§ PASSAGE SHOWN:
>>>
Long before she formally launched her consulting practice, this management consultant was already doing the work of one.
Jeffri-Ann Francesca Santiago, Certified Management Consultant (CMC®) formally established her consulting practice in 2023, but her consulting journey began years earlier—at a time when she did not yet carry the title, but already carried the responsibility.
“Although I formally launched my consulting practice in 2023, my consulting journey began much earlier—when I assumed my first HR leadership role at 28,” she shared. In her view, the distinction between HR leadership and consulting is often artificial. “HR professionals inherently operate as consultants: we advise executives, influence strategy, and shape key organizational decisions long before formally carrying the title.”
Over two decades, Santiago built deep expertise across IT, BPO, Retail, HR Services, and Professional Services. Each sector presented different pressures—speed, scale, regulation, customer experience—but the constant thread was people.
“With two decades of experience across IT, BPO, Retail, HR Services, and Professional Services, I developed a strong foundation in solving complex people challenges, aligning structure with strategy, and strengthening leadership capabilities at scale,” she explained.
Early in her career, she became part of the pioneer team in headhunting and recruitment process outsourcing (RPO)—an experience that sharpened her understanding of talent as a strategic lever. “This role taught me agility, client partnership, and the critical connection between talent and business strategy,” she said.
<<<
§ ITEMS:
>>>
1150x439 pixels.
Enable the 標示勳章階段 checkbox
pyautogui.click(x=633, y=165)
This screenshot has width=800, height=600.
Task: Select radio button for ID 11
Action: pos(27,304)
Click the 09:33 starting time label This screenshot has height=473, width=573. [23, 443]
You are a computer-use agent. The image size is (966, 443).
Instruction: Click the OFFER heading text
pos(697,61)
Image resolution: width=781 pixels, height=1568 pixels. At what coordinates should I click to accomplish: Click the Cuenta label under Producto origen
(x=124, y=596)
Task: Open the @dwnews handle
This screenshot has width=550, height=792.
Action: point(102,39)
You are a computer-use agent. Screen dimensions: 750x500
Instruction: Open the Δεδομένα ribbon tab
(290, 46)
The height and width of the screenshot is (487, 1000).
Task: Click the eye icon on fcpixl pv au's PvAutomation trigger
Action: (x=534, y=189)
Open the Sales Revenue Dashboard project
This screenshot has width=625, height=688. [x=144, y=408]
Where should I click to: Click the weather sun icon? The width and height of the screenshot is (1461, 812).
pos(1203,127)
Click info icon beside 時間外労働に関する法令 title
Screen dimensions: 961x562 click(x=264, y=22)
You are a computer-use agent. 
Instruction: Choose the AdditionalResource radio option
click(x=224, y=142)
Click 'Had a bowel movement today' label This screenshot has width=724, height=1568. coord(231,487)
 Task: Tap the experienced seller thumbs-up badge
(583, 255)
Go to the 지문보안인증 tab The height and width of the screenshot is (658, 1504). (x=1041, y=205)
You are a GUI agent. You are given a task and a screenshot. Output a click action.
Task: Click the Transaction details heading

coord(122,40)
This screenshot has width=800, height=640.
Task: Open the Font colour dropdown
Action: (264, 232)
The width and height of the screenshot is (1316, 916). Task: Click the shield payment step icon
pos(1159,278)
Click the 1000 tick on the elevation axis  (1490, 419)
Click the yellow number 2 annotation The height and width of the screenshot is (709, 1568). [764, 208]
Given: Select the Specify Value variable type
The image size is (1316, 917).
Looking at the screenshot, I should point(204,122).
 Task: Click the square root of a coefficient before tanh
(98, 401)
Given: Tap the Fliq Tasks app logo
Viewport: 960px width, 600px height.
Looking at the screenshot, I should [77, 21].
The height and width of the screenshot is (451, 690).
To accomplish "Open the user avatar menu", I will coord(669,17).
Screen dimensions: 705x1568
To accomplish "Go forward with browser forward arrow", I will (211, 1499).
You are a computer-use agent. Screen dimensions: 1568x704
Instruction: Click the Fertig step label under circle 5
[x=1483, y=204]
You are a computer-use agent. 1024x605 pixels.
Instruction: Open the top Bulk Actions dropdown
<<<
Continue the profile of management consultant Jeffri-Ann Francesca Santiago from the point where it stops.

§ EXERCISE OUTPUT:
Later, she led organizations through three major organizational transformations, experiences that tested leadership resilience under pressure. “I later led teams through three major organizational transformations, which solidified my ability to guide leaders through uncertainty while protecting culture and trust.”
A defining milestone came when she was appointed the first Country Manager of a Singapore-based HR Solutions company. Tasked with building Philippine operations from the ground up, she moved beyond advisory roles into full operational ownership. “That experience strengthened my entrepreneurial mindset and operational discipline—both essential in consulting,” she noted.
All these experiences eventually converged into Strategence Consulting, her people-centric management consulting practice. Its mission reflects her core belief: that sustainable performance comes from alignment between strategy, structure, leadership, and employee experience.
“I do not believe in one-size-fits-all solutions,” Santiago emphasized. “I believe in co-creating strategies that reflect an organization’s identity, ambitions, and operating realities.”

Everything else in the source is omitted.